Source data

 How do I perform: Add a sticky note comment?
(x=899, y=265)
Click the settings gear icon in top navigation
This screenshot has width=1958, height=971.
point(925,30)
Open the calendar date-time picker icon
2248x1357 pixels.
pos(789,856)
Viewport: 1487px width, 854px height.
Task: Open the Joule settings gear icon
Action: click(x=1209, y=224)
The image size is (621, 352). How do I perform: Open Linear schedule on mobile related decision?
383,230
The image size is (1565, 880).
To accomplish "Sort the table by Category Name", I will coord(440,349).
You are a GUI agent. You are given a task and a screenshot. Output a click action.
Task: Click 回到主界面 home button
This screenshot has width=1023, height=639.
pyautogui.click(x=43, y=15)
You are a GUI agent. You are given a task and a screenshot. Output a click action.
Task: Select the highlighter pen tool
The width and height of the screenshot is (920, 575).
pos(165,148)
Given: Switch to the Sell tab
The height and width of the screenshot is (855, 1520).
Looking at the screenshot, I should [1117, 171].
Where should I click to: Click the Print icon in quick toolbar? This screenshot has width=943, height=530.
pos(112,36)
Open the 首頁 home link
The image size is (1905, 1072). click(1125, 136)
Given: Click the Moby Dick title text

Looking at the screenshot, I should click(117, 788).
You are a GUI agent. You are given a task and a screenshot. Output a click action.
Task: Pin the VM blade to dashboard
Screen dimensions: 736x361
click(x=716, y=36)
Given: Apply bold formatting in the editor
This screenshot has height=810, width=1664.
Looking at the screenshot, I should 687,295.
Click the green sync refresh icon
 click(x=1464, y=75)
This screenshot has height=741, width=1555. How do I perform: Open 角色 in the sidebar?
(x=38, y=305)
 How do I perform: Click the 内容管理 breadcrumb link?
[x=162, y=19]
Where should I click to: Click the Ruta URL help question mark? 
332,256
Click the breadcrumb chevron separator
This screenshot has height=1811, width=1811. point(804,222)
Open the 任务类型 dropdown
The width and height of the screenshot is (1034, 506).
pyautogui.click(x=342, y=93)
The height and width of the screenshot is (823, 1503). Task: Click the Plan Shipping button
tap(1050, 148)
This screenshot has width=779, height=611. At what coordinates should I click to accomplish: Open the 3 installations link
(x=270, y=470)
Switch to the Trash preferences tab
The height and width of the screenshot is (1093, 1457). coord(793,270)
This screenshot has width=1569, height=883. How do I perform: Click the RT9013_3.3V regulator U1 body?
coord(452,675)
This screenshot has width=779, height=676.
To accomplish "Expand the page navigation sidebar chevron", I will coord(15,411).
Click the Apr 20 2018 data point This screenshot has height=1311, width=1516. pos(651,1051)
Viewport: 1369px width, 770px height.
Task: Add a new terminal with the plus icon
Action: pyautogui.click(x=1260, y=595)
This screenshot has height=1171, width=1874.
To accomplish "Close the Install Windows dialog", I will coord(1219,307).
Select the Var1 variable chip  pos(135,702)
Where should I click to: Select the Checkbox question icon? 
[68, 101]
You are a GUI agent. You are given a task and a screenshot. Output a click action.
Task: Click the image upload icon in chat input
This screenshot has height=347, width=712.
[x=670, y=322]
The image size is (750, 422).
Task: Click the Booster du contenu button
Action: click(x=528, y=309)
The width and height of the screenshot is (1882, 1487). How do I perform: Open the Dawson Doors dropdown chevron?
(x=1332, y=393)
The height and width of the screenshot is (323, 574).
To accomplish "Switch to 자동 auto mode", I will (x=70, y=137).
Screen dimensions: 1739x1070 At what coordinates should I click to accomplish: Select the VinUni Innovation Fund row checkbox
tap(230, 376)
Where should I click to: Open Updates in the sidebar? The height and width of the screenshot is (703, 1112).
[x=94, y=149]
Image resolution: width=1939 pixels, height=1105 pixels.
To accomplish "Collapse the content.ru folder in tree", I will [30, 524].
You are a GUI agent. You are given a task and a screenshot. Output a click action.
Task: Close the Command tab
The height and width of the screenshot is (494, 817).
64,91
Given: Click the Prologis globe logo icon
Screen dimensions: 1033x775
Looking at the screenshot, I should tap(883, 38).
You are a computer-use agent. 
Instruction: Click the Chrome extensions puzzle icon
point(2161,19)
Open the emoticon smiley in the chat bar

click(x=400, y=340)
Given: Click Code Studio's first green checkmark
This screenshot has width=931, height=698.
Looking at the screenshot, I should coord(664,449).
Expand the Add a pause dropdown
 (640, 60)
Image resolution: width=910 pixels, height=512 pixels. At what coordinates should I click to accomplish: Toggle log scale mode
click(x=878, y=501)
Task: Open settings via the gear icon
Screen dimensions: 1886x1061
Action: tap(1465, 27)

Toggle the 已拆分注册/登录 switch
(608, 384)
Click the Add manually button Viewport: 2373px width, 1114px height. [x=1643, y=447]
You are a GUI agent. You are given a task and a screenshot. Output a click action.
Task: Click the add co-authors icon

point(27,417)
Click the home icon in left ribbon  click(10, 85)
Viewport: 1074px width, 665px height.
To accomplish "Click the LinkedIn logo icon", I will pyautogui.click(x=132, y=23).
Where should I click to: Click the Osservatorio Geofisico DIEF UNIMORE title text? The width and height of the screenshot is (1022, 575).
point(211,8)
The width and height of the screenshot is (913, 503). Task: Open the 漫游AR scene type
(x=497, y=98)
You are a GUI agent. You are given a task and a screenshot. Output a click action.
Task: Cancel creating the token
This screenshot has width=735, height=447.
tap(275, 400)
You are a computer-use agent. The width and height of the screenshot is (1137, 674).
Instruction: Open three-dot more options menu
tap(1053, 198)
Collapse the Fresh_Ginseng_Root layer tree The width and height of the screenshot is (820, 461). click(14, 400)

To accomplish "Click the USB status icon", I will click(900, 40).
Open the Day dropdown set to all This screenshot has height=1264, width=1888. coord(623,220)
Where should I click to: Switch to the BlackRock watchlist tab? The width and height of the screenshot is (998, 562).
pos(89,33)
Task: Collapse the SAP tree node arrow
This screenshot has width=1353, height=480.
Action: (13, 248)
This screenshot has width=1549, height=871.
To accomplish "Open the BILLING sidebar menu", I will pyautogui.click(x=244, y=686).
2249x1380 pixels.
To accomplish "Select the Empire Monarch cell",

Assignment
Check each line of the records for the word "computer" and extract those that contain it.

Written reply
You are a computer-use agent. 
You are a computer-use agent. The width and height of the screenshot is (1137, 674).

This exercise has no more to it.